Uriele intentó tragarse las náuseas.

—¿Tu padre sabe que estás alimentando a sus perros? —preguntó Alberto, el guardaespaldas de Giovanni; un hombre alto, de mediana edad, con visible fortaleza.

Uriele apretó los labios y se volvió hacia él; tenía la frente perlada de sudor.

—Mi padre está de viaje y no creo que le moleste que alguien alimente a estos animales...

—¿No? —tanteó el hombre, frunciendo el ceño.

—Vamos —Uriele urgió a los perros, quienes sólo lo miraban desde sus lugares—. Cómelo ya —le dijo al más grande, al que olfateaba la carne, sin llegar a tocarla—. Por favor... —le suplicó.

El perro echó las orejas hacia atrás y dio el primer mordisco con sus dientes frontales, inseguro. Uriele suspiró, aliviado, y dio un paso atrás cuando el resto de perros se acercaron a comer. Pronto, esas enormes bestias terminarían con la carne, con la sangre..., con el peligro..., con todo.

—Yo creo que —siguió Alberto—... si no lo pones al tanto, sí va a enojarse. Y mucho.
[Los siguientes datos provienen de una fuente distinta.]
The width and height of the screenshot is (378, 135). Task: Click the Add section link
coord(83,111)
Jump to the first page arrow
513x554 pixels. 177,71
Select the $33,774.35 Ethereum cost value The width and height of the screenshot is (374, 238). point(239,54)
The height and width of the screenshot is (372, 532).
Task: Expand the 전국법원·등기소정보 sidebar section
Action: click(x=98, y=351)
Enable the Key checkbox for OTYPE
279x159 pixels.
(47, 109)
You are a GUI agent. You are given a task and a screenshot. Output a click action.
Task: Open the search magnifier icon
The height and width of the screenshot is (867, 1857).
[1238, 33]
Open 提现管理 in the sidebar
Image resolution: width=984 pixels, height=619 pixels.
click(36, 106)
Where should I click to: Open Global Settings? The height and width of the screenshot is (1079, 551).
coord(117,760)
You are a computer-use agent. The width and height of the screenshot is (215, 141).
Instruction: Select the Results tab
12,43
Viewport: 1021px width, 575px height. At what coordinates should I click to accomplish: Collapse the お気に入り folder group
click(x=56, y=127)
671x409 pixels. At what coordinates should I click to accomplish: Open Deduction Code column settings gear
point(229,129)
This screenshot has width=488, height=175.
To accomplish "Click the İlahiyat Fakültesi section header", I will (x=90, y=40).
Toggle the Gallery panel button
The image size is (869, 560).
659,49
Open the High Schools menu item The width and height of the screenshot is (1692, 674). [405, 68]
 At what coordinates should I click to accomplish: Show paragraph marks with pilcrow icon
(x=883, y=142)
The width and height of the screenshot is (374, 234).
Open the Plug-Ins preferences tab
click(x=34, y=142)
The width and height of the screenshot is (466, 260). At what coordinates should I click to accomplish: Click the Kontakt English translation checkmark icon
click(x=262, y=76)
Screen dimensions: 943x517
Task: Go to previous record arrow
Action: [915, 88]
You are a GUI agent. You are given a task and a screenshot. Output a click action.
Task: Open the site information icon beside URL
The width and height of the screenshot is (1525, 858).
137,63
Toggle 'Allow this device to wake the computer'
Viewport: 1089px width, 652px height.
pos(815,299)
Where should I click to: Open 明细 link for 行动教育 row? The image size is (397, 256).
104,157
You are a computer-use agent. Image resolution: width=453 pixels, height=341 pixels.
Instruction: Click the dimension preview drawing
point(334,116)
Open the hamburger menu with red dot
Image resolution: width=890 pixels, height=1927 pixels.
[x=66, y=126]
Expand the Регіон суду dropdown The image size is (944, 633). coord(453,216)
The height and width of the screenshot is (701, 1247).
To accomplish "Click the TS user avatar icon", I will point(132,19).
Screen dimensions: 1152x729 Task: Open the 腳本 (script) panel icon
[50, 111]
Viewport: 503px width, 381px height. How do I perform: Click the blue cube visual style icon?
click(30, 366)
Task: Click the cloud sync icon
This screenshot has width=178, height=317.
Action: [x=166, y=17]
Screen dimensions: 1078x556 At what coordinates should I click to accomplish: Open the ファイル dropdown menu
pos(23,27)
—Yo creo que no —gruñó Uriele, mostrando los colmillos.

El otro hombre lo contempló por un momento; Uriele siempre había odiado la tranquilidad en la que parecía vivir ese hombre, todo el maldito tiempo, en cualquiera que fuese la situación.

—¿Ella merece tanto? —tanteó; su pregunta parecía sincera.

Uriele, apretando los dientes, se recargó contra la lujosa perrera:

—El alma entera —se escuchó decir, en un murmullo.

—Bien —aceptó el otro, asintiendo—. ¿En qué transportaste la carne?

—Me aseguré de no dejar nada —juró él.

—Igual voy a revisar. ¿En qué la trajiste?

—En contenedores de desechos biológicos... En la cajuela de mi auto.

El hombre se rió:

—Sólo heredaste los colmillos de tu padre —aseguró—, pero nada acá arriba —se tocó una sien.

Uriele no respondió a su mofa.

—Ve y quema esa ropa que traes puesta —siguió el hombre.

—No necesito que me lo digas... —renegó Uriele.

—¿No? —difirió el otro.

—Ve a limpiar el sótano de mi hermano —le pidió, al salir de la perrera; los enormes perros de su padre ya habían acabado con... todo.

—No —se negó el guardaespaldas.

Uriele se detuvo: no tenía ánimos para nada.

—No creo que sea necesario —se excusó el hombre, y luego sonrió—. ¿Sabes? Hablaba la otra tarde con tu hermana, sobre ella: lástima que tu padre, con gusto, alimentaría a sus perros con su carne porque... ¡es una auténtica loba! —le dio un golpecito en el hombro—. Intenta aprender un poco de ella —se rió.